Use a soft piece of cloth to gently rub in the oil mixture, cleaning away any excess. When you apply varnish on its own minus the oil, you’ll solve the issue. You may apply it after oiling out and letting the painting dry thoroughly.


When a top layer of paint is much drier than the one beneath it, it will usually result into a cracking effect on the painting. If the top layer dries faster and the bottom layer dries at a much slower pace, the top layer will crack due to the brittleness that results.

This kind of problem in an oil painting cannot really be repaired. If you apply another medium or more paint, you only make it worse. Therefore, it is better to prevent cracking from the beginning.

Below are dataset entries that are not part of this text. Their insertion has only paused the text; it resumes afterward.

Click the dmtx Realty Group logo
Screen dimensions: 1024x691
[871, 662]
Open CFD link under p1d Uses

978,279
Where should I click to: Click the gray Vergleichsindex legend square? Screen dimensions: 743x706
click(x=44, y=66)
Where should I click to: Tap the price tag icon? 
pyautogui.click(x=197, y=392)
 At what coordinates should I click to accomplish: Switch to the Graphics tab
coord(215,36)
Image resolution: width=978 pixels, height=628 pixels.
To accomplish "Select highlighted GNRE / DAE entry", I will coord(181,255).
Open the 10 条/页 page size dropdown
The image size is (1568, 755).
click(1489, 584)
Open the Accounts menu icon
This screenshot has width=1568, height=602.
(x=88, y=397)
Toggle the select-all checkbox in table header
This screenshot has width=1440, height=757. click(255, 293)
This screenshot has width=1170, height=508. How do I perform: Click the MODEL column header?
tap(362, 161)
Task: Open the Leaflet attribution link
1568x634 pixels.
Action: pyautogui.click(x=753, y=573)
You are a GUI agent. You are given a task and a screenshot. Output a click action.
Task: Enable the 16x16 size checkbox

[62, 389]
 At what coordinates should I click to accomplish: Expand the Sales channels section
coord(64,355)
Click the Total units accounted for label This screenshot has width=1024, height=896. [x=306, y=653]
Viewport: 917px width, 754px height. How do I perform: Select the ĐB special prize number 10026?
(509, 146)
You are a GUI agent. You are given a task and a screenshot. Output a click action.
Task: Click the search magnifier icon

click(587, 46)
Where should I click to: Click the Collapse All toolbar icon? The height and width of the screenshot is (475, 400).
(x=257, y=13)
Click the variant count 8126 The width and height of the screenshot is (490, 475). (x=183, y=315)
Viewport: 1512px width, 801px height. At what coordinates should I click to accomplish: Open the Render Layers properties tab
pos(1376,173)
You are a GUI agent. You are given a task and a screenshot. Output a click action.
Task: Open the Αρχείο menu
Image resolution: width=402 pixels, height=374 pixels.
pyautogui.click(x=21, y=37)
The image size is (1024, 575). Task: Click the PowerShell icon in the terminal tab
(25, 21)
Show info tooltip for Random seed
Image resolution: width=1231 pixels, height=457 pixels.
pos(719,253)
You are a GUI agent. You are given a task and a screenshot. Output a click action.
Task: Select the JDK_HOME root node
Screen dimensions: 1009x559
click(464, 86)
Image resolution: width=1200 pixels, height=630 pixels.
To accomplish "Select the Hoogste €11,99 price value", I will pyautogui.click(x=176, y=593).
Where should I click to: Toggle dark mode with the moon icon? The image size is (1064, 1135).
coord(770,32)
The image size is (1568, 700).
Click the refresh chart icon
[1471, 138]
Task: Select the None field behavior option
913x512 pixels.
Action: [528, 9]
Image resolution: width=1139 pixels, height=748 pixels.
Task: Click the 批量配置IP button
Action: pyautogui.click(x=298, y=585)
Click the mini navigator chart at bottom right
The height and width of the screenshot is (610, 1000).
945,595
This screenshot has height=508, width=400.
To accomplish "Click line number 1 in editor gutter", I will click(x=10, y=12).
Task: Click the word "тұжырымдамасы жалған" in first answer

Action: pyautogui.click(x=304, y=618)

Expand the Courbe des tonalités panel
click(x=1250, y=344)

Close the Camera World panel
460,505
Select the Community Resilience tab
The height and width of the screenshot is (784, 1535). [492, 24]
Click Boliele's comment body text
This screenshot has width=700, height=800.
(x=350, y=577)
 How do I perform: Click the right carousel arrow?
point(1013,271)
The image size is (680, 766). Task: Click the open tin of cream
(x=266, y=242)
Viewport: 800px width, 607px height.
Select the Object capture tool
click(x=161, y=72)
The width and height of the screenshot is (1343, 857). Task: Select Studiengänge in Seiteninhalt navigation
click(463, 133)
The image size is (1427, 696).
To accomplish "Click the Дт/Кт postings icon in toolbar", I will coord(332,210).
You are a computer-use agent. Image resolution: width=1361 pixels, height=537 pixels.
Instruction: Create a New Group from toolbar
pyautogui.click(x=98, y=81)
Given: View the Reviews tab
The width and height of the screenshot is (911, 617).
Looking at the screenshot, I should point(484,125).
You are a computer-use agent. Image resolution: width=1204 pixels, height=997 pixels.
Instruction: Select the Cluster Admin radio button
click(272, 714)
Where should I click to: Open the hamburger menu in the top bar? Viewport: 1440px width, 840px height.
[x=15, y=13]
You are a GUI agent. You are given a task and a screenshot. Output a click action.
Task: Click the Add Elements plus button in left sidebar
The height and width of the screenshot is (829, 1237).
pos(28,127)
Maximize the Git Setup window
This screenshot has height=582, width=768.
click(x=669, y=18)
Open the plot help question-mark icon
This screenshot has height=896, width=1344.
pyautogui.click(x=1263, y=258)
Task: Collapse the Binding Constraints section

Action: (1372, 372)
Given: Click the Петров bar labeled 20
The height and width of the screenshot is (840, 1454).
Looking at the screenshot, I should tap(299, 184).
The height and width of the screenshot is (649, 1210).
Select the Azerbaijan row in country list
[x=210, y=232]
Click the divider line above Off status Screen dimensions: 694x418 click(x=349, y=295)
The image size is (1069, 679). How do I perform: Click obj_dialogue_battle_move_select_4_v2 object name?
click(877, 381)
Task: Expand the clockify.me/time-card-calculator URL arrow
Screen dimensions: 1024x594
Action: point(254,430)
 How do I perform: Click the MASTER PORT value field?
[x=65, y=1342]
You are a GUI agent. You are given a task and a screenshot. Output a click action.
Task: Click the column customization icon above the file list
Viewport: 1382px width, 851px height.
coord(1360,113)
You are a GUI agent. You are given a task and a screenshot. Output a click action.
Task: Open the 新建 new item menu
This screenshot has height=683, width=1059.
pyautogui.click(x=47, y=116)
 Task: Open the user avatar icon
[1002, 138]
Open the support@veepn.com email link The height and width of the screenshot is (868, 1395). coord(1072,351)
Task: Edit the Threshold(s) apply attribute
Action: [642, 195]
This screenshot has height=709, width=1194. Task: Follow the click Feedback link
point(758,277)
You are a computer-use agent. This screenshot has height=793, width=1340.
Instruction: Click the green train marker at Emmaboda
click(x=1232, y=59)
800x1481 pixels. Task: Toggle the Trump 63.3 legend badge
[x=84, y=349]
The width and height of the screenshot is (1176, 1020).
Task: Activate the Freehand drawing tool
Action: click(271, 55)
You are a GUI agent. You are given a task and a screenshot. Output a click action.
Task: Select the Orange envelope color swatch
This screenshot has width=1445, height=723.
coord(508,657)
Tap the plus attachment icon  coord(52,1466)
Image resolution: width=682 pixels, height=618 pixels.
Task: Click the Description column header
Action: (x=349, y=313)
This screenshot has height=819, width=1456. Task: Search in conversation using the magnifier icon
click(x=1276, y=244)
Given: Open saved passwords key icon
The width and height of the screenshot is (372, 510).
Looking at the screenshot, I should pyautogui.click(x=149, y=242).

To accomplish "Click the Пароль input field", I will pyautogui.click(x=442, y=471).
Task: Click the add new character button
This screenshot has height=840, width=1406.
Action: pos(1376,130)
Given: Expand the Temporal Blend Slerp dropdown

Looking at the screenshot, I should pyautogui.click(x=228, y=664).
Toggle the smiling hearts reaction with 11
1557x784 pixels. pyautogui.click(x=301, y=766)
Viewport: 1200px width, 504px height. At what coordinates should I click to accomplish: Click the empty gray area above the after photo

The simplest way to ensure your painting dries at a uniform pace is to use the right mediums and layer in the correct order. Oil painters use a traditional rule known as ‘Fat over Lean’. Put differently, you should increase the proportion of medium used in each layer when you’re painting in layers. Here’s an example:

First Layer – Very Dry; less color more solvents.

Second Layer – Dry; more solvents, more color.

Third Layer – Medium; less solvents, a bit of drying oil and some color.

Fourth Layer – Oily; color, drying oil, little or no solvents.


When you use too many different types of medium, you put the painting under ‘stress’. In this case, it’s not easy to predict the damage. You can easily mitigate against this problem by using the ‘Fat over Lean’ method. Use the same type of drying oil and solvent in each layer. If the mediums you’re using are ready-made, don’t mix them with others; only do so with solvents if you have to.